- [TASK DIRECTIONS] Please return the lines below verbatim, beginning at the one that has "Your rating (58, 860)" and stopping after the one that has "شهرداري تهران (82, 2456)", and add no other lines.

Extracted records
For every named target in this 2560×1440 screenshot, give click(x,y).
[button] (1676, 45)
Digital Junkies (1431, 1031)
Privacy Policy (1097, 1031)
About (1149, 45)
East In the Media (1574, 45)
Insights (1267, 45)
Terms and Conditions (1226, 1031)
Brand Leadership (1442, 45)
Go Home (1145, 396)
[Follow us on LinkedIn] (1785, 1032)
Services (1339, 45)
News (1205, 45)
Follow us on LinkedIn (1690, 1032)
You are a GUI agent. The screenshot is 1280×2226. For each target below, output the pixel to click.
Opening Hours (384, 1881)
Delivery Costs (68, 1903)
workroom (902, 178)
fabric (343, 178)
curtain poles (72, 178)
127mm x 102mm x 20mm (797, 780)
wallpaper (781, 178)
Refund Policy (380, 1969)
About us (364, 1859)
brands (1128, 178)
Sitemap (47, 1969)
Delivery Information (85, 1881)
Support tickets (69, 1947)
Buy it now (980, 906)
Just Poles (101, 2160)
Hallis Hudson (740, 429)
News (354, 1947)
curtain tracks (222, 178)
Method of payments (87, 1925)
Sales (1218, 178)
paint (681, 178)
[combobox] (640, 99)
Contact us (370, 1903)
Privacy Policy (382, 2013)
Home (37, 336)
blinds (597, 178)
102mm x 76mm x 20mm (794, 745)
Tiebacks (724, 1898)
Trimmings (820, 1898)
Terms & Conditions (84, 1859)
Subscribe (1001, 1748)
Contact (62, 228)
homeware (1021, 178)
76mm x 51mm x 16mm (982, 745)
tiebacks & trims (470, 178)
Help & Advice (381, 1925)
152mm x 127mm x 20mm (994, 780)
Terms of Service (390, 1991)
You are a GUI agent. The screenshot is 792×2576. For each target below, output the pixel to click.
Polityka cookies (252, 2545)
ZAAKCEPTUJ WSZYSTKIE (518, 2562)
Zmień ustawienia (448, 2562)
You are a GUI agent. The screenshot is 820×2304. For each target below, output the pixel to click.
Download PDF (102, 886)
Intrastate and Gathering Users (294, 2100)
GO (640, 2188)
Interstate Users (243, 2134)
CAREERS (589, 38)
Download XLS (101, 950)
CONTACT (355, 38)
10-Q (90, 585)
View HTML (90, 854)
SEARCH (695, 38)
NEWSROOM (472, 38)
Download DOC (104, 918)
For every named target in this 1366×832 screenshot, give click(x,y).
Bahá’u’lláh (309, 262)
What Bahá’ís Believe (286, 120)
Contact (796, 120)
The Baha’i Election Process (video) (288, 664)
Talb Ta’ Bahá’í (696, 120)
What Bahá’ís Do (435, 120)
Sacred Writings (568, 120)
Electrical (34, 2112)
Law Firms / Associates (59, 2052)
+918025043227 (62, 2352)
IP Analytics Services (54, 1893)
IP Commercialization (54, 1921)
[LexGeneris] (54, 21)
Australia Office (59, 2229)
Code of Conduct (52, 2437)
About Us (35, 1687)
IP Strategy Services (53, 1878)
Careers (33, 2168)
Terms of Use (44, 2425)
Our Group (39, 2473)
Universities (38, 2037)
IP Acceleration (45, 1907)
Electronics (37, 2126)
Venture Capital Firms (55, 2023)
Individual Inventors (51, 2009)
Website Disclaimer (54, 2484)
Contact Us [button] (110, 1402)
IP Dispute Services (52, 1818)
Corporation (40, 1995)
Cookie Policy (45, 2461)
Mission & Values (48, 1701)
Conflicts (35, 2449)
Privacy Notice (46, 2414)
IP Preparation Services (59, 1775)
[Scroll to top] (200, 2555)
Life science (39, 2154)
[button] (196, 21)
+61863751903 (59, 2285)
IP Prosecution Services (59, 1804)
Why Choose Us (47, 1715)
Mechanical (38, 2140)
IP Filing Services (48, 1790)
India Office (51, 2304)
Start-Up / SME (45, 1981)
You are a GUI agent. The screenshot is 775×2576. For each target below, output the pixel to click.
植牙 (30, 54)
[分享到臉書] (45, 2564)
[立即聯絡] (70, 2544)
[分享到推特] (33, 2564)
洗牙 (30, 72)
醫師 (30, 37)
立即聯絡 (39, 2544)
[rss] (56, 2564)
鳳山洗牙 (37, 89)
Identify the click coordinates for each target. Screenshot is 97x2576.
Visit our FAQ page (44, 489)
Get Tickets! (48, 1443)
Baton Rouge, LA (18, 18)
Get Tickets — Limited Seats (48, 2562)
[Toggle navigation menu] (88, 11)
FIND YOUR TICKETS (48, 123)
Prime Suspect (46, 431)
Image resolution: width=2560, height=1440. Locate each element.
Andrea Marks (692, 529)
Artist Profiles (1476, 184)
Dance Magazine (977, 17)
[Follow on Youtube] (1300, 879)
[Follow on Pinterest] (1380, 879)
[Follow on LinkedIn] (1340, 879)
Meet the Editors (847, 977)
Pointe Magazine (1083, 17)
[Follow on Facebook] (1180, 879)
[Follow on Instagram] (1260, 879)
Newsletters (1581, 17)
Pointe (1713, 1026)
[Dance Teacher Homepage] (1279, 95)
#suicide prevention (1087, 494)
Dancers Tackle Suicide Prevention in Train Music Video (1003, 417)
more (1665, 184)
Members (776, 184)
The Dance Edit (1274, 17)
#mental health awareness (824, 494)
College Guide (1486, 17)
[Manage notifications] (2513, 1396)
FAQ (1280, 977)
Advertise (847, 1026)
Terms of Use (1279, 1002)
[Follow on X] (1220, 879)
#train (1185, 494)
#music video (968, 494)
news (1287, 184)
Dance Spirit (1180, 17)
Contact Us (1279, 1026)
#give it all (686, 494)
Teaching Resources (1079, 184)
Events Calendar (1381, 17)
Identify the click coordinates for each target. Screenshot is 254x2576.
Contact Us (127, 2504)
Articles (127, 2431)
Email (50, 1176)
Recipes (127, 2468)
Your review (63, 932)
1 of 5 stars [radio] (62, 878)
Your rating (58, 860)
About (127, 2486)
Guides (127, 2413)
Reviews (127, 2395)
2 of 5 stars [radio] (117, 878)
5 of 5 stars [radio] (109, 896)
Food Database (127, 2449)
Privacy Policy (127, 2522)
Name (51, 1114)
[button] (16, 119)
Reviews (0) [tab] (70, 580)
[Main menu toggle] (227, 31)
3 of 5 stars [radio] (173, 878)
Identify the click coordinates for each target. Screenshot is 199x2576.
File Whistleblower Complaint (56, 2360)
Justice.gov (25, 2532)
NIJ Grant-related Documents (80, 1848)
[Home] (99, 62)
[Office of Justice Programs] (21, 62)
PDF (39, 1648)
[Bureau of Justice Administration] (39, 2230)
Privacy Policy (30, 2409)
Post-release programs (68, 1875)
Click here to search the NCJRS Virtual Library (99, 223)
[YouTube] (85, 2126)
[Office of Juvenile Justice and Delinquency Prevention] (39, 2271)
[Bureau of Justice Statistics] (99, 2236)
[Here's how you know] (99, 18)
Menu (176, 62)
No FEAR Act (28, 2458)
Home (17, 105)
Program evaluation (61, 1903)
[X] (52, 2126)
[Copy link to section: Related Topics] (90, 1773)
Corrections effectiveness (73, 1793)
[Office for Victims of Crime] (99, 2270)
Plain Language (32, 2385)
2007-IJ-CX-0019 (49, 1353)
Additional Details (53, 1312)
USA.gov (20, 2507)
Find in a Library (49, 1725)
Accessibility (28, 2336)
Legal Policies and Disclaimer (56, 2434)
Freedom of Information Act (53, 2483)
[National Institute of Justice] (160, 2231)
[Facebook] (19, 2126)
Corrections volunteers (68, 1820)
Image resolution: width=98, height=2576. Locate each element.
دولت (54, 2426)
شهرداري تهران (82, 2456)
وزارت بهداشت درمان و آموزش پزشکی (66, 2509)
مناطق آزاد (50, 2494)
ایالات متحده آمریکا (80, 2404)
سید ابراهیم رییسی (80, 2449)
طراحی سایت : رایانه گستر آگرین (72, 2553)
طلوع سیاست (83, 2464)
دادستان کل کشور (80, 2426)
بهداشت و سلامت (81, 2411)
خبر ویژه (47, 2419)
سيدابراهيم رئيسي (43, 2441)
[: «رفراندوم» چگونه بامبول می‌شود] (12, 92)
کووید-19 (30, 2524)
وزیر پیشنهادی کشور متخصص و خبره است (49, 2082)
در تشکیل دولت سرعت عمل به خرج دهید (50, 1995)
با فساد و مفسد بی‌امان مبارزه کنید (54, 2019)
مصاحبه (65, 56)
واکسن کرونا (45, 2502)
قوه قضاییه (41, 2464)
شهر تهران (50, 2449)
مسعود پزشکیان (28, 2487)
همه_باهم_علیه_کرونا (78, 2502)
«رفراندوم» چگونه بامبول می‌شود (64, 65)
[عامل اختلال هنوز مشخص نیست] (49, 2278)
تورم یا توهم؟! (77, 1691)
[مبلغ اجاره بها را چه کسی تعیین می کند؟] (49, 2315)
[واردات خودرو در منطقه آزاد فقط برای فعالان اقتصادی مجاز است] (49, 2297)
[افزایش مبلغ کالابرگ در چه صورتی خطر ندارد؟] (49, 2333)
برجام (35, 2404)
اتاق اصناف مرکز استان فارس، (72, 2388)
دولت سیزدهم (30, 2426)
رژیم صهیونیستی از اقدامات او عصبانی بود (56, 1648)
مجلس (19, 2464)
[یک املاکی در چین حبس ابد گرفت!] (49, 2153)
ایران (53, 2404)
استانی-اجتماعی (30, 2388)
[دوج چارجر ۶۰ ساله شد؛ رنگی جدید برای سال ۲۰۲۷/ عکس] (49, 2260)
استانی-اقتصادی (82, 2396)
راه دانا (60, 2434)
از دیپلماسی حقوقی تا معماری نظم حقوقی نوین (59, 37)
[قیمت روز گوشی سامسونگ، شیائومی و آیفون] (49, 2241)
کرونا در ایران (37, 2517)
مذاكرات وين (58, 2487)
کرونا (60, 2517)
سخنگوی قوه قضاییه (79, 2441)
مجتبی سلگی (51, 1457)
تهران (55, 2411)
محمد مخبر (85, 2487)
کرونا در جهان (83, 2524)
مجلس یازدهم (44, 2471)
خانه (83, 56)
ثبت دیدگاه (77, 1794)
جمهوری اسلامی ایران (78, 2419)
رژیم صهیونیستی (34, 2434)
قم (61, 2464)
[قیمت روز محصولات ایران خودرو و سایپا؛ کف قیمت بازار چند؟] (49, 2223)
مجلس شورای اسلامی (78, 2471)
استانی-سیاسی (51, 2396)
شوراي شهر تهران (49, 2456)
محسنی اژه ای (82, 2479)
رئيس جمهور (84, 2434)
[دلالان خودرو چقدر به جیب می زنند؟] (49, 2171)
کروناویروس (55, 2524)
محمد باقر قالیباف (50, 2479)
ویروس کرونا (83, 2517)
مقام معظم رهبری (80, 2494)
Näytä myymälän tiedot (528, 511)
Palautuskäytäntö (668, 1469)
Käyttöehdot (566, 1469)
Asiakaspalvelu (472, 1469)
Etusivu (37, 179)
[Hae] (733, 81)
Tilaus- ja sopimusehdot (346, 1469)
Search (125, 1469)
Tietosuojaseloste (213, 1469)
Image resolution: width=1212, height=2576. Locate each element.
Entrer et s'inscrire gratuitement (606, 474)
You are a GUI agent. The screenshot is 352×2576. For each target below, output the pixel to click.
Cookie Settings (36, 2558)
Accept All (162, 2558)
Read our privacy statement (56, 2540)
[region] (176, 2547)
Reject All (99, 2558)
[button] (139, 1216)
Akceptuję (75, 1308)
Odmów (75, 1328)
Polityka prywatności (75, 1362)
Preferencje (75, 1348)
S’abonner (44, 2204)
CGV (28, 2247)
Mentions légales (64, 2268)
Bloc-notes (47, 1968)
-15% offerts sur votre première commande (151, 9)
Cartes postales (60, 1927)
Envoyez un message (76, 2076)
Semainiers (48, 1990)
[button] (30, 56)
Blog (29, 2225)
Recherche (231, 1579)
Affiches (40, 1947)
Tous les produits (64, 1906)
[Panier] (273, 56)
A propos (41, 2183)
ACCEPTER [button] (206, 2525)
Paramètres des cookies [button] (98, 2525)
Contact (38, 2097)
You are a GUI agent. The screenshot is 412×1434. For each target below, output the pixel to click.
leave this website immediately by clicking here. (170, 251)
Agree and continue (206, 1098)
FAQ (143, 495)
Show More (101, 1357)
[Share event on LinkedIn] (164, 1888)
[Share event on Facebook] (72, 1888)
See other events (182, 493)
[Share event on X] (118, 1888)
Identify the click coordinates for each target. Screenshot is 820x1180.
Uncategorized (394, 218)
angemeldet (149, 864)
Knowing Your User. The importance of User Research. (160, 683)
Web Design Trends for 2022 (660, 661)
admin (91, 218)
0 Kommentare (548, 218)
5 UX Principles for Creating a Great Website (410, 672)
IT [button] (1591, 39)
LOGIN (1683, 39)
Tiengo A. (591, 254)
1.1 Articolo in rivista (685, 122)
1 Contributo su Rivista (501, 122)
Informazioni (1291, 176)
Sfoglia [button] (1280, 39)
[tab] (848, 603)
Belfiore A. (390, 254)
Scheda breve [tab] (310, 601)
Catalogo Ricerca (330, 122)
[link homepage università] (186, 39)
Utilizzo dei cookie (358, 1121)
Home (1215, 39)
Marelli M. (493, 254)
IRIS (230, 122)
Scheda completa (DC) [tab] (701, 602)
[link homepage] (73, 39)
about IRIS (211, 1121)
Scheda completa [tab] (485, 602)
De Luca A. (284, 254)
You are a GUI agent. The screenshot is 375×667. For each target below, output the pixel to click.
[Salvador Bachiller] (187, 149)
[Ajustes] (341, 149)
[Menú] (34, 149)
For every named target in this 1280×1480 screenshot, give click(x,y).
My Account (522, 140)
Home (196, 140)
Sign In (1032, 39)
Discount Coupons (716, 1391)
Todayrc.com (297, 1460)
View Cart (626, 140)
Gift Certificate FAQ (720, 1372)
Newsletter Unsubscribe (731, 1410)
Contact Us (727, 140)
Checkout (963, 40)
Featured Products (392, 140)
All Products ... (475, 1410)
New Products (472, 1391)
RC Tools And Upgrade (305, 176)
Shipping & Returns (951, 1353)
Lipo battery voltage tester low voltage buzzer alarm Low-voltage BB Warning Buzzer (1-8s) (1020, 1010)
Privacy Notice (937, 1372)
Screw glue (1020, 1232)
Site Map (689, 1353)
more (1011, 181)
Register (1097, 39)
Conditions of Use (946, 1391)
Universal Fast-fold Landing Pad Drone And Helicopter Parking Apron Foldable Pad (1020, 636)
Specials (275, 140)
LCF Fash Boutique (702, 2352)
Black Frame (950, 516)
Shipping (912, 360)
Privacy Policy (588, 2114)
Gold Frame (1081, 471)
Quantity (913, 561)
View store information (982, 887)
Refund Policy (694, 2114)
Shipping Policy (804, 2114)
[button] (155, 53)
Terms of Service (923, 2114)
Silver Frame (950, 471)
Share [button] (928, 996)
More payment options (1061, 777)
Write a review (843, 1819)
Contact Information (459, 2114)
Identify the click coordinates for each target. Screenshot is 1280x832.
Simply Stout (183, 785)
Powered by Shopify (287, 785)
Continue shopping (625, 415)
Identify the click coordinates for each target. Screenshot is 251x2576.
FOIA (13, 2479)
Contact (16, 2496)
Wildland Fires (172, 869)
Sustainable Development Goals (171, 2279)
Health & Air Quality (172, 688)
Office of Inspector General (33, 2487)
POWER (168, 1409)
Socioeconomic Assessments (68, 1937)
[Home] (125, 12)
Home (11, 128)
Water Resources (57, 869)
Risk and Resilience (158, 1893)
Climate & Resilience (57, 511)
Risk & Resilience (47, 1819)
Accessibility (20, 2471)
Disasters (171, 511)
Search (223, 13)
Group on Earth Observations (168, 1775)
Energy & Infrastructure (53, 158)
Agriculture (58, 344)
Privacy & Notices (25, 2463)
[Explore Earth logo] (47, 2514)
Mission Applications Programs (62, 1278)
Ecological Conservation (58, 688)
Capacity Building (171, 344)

- [ANSWER SECTION]
Your rating (58, 860)
About (127, 2486)
Guides (127, 2413)
Reviews (127, 2395)
2 of 5 stars [radio] (117, 878)
5 of 5 stars [radio] (109, 896)
Food Database (127, 2449)
Privacy Policy (127, 2522)
Name (51, 1114)
[button] (16, 119)
Reviews (0) [tab] (70, 580)
[Main menu toggle] (227, 31)
3 of 5 stars [radio] (173, 878)
Identify the click coordinates for each target. Screenshot is 199x2576.
File Whistleblower Complaint (56, 2360)
Justice.gov (25, 2532)
NIJ Grant-related Documents (80, 1848)
[Home] (99, 62)
[Office of Justice Programs] (21, 62)
PDF (39, 1648)
[Bureau of Justice Administration] (39, 2230)
Privacy Policy (30, 2409)
Post-release programs (68, 1875)
Click here to search the NCJRS Virtual Library (99, 223)
[YouTube] (85, 2126)
[Office of Juvenile Justice and Delinquency Prevention] (39, 2271)
[Bureau of Justice Statistics] (99, 2236)
[Here's how you know] (99, 18)
Menu (176, 62)
No FEAR Act (28, 2458)
Home (17, 105)
Program evaluation (61, 1903)
[X] (52, 2126)
[Copy link to section: Related Topics] (90, 1773)
Corrections effectiveness (73, 1793)
[Office for Victims of Crime] (99, 2270)
Plain Language (32, 2385)
2007-IJ-CX-0019 (49, 1353)
Additional Details (53, 1312)
USA.gov (20, 2507)
Find in a Library (49, 1725)
Accessibility (28, 2336)
Legal Policies and Disclaimer (56, 2434)
Freedom of Information Act (53, 2483)
[National Institute of Justice] (160, 2231)
[Facebook] (19, 2126)
Corrections volunteers (68, 1820)
Image resolution: width=98, height=2576. Locate each element.
دولت (54, 2426)
شهرداري تهران (82, 2456)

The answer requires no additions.